Could you reproduce verbatim every line of the records from the one containing "I want to click on tabs, so" through the one containing "coordinates (238, 12).", with both of those lines included?

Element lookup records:
↓↓↓
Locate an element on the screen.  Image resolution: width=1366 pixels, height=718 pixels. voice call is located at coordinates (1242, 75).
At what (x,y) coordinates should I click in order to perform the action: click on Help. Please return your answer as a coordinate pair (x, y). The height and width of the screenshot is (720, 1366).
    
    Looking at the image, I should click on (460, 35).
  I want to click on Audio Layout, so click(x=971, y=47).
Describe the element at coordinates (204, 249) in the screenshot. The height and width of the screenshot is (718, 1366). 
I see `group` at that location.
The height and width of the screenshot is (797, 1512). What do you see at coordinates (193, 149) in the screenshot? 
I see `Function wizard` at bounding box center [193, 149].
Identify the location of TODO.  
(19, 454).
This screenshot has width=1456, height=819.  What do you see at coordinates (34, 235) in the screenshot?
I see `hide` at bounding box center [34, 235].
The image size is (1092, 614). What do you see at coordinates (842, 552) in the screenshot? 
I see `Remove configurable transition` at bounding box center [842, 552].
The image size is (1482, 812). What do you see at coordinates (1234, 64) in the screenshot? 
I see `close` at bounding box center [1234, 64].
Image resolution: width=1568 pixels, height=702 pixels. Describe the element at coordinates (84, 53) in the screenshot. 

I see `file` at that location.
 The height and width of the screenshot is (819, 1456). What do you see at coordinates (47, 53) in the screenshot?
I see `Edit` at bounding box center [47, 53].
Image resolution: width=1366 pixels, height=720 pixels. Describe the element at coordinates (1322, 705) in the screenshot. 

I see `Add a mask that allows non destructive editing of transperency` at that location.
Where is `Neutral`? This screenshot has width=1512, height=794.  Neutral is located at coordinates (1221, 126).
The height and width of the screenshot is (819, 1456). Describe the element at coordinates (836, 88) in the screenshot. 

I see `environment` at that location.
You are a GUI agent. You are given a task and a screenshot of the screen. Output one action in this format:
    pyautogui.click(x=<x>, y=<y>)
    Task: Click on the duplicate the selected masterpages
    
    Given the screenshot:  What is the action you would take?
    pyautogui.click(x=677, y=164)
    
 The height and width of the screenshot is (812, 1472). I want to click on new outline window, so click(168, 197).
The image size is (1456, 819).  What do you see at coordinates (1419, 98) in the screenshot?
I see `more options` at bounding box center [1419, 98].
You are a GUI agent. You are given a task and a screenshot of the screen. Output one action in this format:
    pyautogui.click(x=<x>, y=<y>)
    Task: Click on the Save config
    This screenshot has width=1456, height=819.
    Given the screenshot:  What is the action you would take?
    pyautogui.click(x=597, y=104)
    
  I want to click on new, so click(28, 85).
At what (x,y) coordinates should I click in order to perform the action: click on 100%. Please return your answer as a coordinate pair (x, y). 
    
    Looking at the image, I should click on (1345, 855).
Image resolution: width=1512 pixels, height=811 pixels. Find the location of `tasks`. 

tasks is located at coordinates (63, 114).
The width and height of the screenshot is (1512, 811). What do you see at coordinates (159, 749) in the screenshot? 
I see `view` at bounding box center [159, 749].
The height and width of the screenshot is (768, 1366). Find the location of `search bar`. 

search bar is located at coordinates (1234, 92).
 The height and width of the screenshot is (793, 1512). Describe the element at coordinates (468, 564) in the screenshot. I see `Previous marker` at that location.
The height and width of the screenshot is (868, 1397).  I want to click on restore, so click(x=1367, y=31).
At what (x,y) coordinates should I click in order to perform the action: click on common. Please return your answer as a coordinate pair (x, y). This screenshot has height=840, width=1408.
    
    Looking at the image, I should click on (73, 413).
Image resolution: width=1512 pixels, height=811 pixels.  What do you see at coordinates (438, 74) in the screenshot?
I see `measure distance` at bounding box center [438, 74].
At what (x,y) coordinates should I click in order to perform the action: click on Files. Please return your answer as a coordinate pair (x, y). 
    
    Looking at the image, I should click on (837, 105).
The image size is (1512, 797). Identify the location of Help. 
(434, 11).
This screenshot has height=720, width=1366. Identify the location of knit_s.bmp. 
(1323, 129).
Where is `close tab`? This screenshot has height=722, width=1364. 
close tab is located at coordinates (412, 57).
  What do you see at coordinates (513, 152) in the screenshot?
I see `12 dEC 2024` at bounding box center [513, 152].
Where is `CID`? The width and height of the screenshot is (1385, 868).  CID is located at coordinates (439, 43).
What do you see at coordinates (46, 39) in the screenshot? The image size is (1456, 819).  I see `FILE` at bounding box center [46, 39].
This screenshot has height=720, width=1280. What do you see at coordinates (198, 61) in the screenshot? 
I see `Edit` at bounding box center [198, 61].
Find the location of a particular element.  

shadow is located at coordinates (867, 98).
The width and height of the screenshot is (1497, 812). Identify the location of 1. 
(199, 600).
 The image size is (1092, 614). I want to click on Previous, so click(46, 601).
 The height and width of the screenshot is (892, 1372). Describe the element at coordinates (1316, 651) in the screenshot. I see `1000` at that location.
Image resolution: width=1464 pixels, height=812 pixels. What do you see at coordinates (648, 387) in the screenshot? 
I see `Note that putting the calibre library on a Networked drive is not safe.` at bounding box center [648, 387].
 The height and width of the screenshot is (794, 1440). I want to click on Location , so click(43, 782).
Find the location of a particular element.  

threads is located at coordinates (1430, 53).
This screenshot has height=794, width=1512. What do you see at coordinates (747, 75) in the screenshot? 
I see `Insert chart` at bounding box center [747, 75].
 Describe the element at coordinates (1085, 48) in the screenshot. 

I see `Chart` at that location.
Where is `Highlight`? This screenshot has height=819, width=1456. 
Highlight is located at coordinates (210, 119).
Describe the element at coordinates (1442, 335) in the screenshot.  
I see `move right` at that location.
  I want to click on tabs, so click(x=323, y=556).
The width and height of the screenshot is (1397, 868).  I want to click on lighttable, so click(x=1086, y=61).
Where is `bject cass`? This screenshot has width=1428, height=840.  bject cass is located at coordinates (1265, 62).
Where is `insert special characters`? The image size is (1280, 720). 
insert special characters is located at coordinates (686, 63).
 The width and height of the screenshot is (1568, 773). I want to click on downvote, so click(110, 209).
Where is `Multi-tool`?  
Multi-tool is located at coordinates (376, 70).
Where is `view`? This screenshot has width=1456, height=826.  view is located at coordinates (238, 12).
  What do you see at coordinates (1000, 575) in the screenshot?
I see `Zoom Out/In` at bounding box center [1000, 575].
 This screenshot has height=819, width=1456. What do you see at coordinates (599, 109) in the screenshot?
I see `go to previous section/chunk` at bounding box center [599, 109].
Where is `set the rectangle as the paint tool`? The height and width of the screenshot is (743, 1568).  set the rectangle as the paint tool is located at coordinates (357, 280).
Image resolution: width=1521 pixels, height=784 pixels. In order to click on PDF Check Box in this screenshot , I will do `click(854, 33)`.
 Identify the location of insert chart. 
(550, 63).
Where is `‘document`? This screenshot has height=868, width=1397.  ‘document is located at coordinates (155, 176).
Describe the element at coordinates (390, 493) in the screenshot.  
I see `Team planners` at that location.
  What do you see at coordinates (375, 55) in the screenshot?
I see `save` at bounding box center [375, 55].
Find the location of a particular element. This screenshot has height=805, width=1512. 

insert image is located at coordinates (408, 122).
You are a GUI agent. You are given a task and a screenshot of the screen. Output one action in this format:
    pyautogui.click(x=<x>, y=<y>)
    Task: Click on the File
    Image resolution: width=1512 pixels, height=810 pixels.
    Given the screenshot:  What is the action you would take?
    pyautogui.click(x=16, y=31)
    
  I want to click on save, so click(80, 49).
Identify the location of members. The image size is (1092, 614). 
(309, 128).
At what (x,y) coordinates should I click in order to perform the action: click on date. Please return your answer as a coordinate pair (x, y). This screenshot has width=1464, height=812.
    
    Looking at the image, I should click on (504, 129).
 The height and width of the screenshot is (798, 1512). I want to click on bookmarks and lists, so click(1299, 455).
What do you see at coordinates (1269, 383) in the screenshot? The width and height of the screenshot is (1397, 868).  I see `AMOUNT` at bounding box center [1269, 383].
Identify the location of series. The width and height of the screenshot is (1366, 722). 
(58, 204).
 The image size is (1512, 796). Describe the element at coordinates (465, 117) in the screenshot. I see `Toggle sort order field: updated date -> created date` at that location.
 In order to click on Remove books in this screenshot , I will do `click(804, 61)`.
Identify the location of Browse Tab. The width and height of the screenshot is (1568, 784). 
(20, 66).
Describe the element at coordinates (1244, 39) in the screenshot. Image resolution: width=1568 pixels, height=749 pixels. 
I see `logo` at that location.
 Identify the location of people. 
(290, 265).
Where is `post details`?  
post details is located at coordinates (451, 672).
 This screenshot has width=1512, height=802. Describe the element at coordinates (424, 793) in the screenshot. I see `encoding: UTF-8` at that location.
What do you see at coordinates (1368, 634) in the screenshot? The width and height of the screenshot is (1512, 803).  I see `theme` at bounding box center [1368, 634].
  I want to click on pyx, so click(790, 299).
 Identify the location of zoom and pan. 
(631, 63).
↑↑↑
Solution:
  I want to click on tabs, so click(x=323, y=556).
The width and height of the screenshot is (1397, 868).  I want to click on lighttable, so click(x=1086, y=61).
Where is `bject cass`? This screenshot has width=1428, height=840.  bject cass is located at coordinates (1265, 62).
Where is `insert special characters`? The image size is (1280, 720). 
insert special characters is located at coordinates (686, 63).
 The width and height of the screenshot is (1568, 773). I want to click on downvote, so click(110, 209).
Where is `Multi-tool`?  
Multi-tool is located at coordinates (376, 70).
Where is `view`? This screenshot has width=1456, height=826.  view is located at coordinates (238, 12).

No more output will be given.